Once considered a pesky side product of tin mining, the element known as tantalum is dubbed by some resource experts as the "metal of the future." A key component in such products as modern computers and the latest jet engines, tantalum is turning a humble Australian mining company into a household word among the world's high-technology Titans.

Last year the firm of Greenbushes Tin NL uncovered what may be the world's largest deposit of tantalite, an ore containing tantalum, in a quiet village 150 miles south of here. Almost with one quick turn of the spade it has transformed Australia into a major source of the heavy blackish mineral.

"The world used to think of Australia and think uranium," says salt-and-pepper bearded John McSweeney, a Greenbushes director. "They may now think of Australia as a major tantalum supplier."

The space-age metal is in hot demand among computer, aerospace, and telecommunications firms. What makes it valuable are its special properties: It has a melting point above 5,200 degree F. but can withstand temperatures as low as a minus 330 F. It also resists corrosion.

For Greenbushes the discovery could not have come at a more opportune time. World demand for the metal will likely grow 5 to 8 percent a year into the mid- 1980s, while known supplies are decreasing.

Use of tantalum in one area -- as an alloy in jet engines -- is expected to jump some 60 percent over the next five years. It is also increasingly being snapped up by computer and communications firms for making a special breed of capacitors.
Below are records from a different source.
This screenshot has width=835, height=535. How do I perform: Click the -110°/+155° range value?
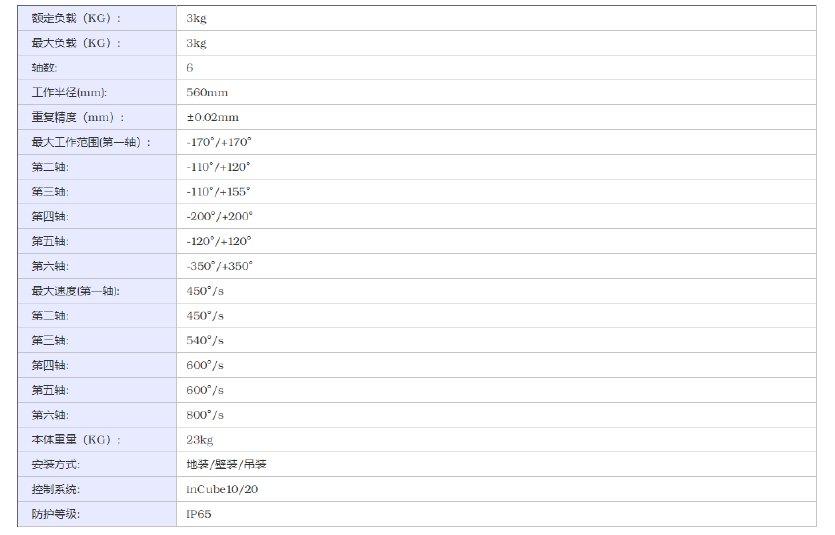click(218, 191)
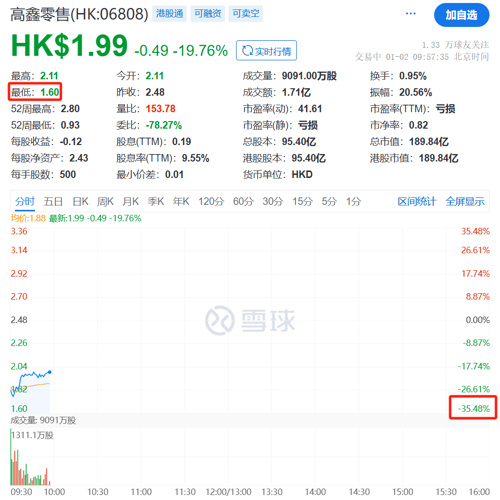Select the 可卖空 tag badge

[x=246, y=14]
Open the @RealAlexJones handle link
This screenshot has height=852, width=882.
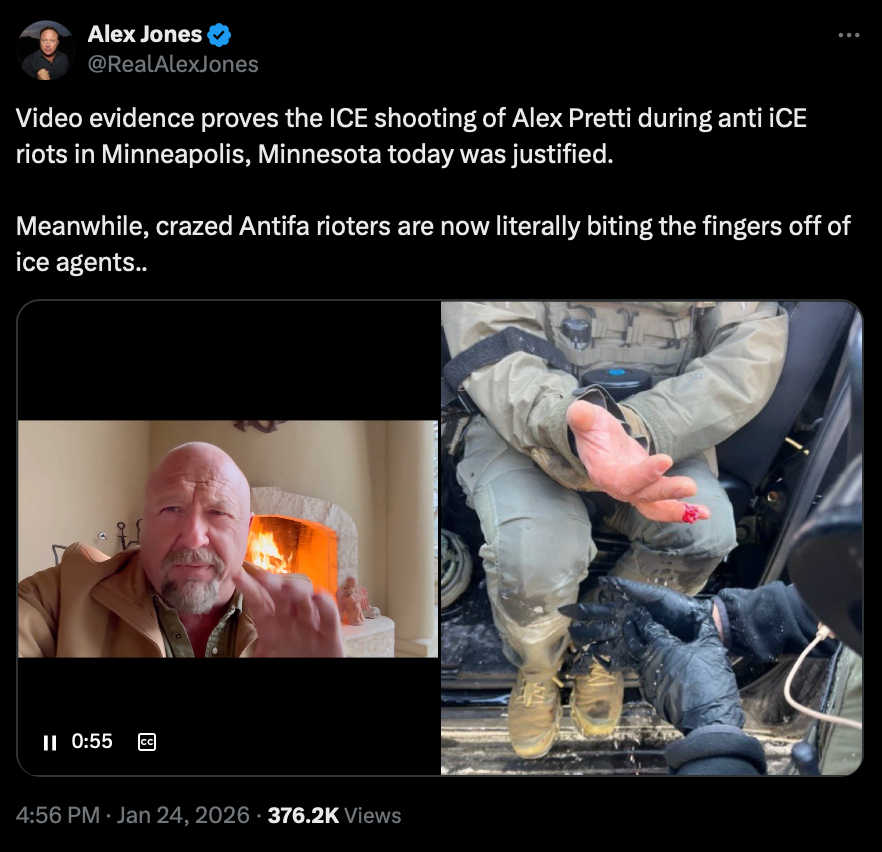pyautogui.click(x=173, y=64)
Other uses: automotive electronics equipment, drilling tools, and die parts.

"It will continue to be an important metal in the future," says Williams A. Owczarski, manager of technical planning for Pratt & Whitney Aircraft in the United States.

About half the world's production now comes from tin slags in Thailand, while the bulk of the primary tantalite -- some 25 percent -- comes from the Tanco mine in Manitoba, Canada. Other suppliers are Brazil and Zaire as well as dozens of backyard mining sites around the world, small enough to be coined "shovel and gunnysack" operations.
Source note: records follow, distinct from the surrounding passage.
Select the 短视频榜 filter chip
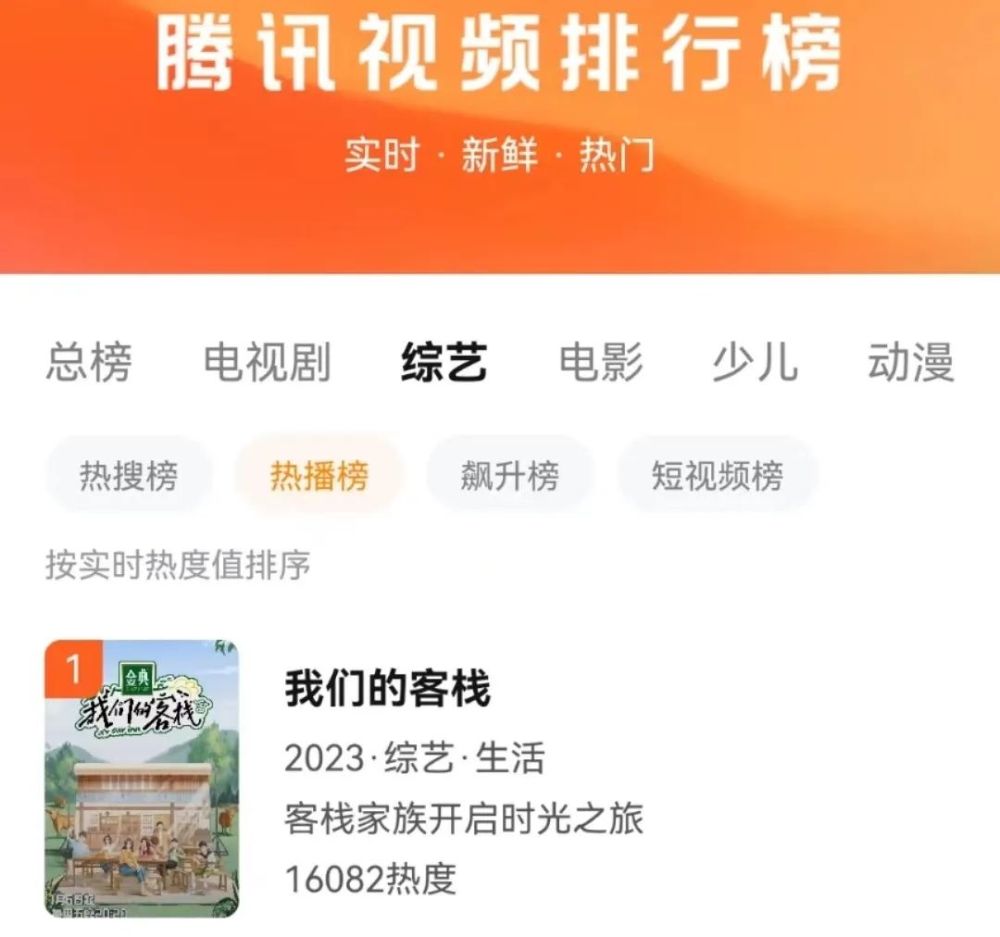 [717, 475]
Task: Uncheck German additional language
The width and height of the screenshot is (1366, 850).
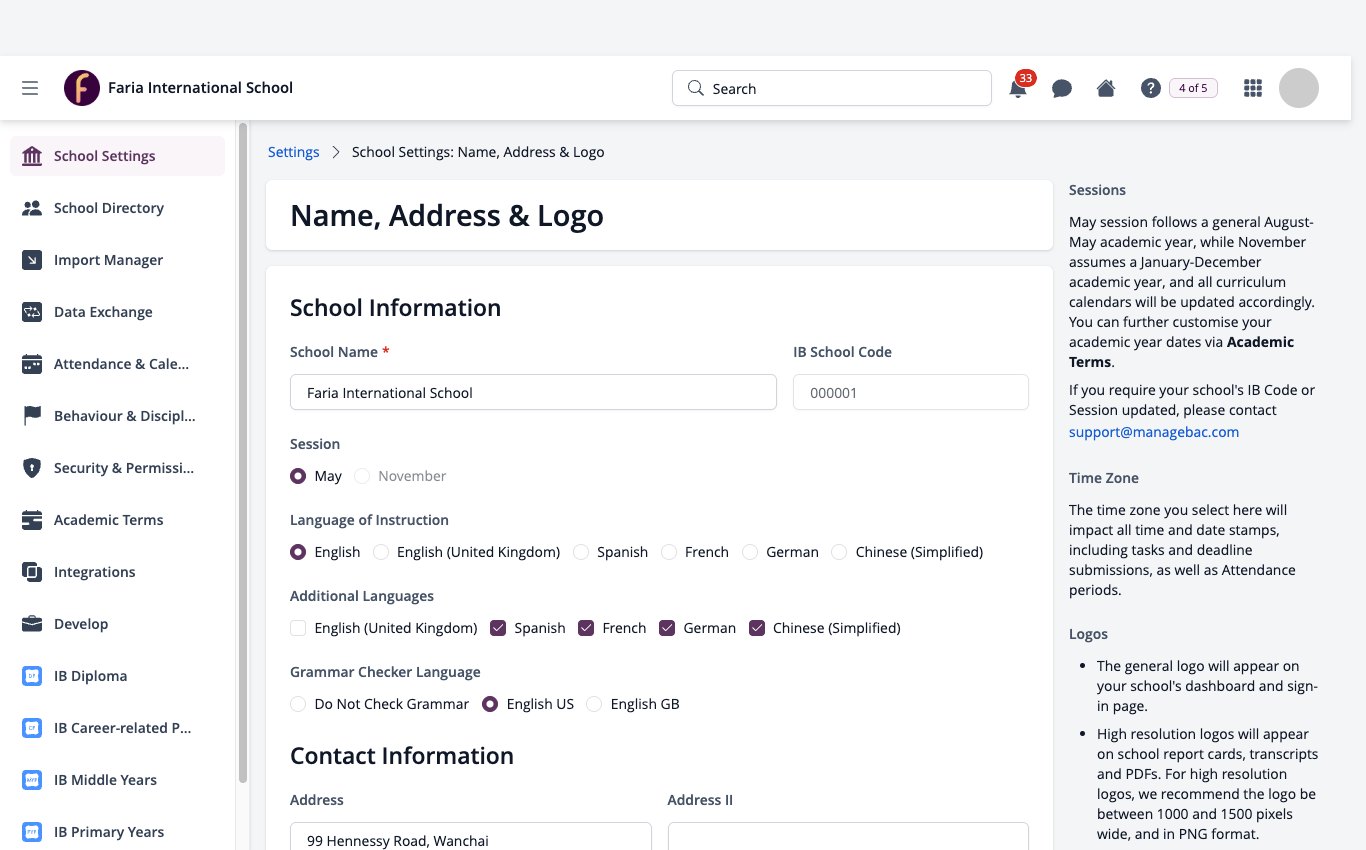Action: (667, 628)
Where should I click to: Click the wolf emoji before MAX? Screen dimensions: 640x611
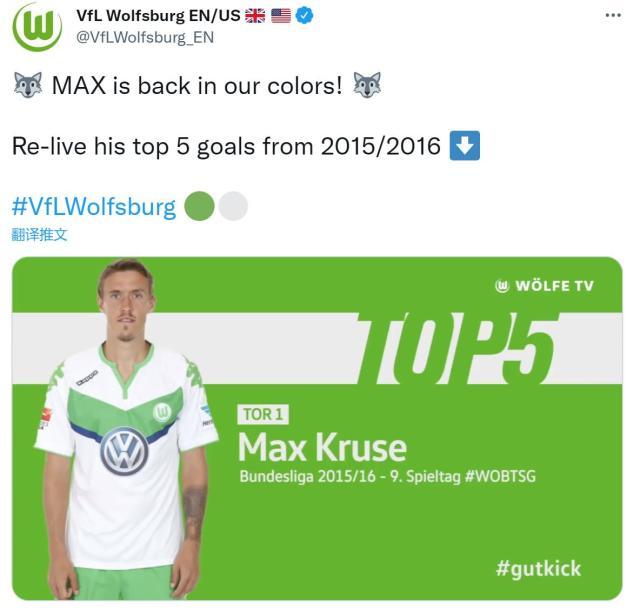coord(28,85)
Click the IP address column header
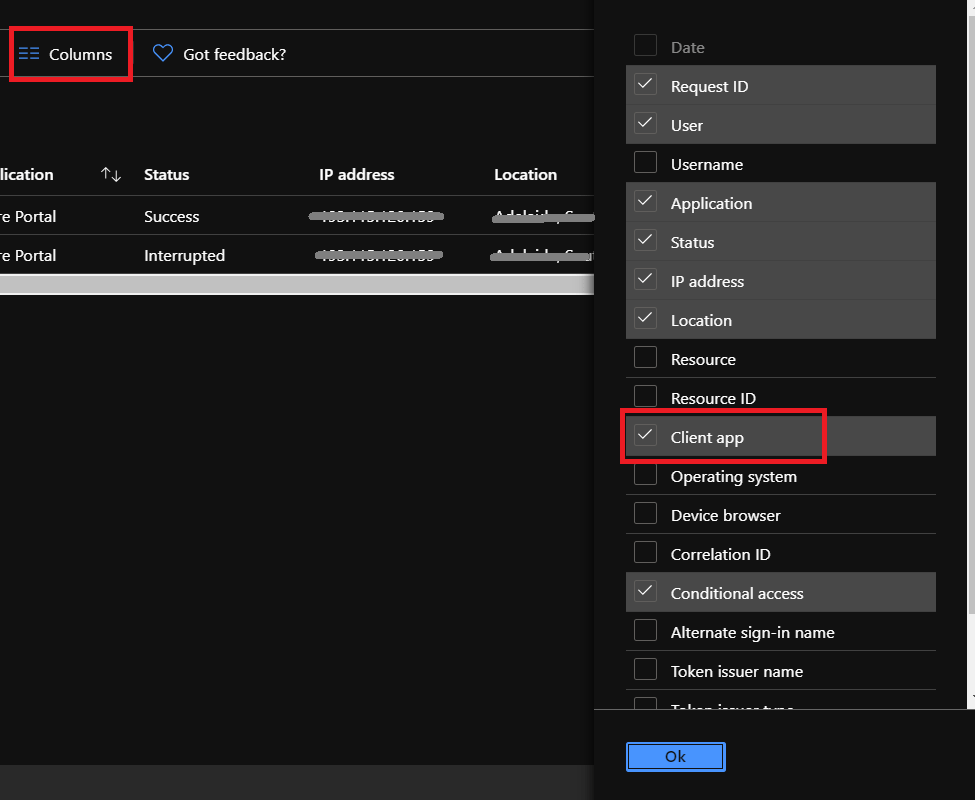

Yet Tanco's reserves are likely to be exhausted within five to ten years, and the slag piles of the Far East are shrinking as well. The tightening supply picture is reflected in the price of the metal. It bounded from $9 (US) per pound five years ago to more than $100 in 1980. Future supplies have become worrisome enough that the US government recently placed tantalum on "priority" status in its strategic stockpile list. The US currently has no known deposits of the material.

Greenbushes, at present a supplier of about 7 percent of the world's market, will go a long way toward plugging much of the future gap. By 1985 the Australian company is expected to feed one-quarter of the world's market.

All this will come from its new-found deposit in the town of Greenbushes (population 200), from which the company draws its name. The boomerang-shaped ore body is believed to contain the equivalent of 21 million pounds of tantalum, plus a side deposit of nearly 24,000 tons of tin. Estimated worth: over $2 billion at current prices. But exploratory drilling continues, and company officials believe the deposit may yield as much as four times that amount.

Up to now Greenbushes has produced only tantalite as a byproduct of its tin operation. But in the next few years the Cinderella company will pump some $69 million ($60 million Australian) into new hard-rock mining operations and a treatment plant.

Expected output of the mineral this year is about 180,000 pounds. By 1985, once the underground operation is in peak production, output will likely top 800 ,000 pounds a year.

The company has experienced a roller-coaster existence for most of its 17 -year history. But now, within a few short and fortuitous months, the firm has embarked on an ambitious scheme to help meet the world's thirst for tantalum. It already has vaulted from near obscurity to about 60th on the list of Australian companies in market capitalization.

"I don't think you will be able to think of Australia in the next five years without thinking of the position we hold in the world tantalum m arket," Mr. McSweeney says.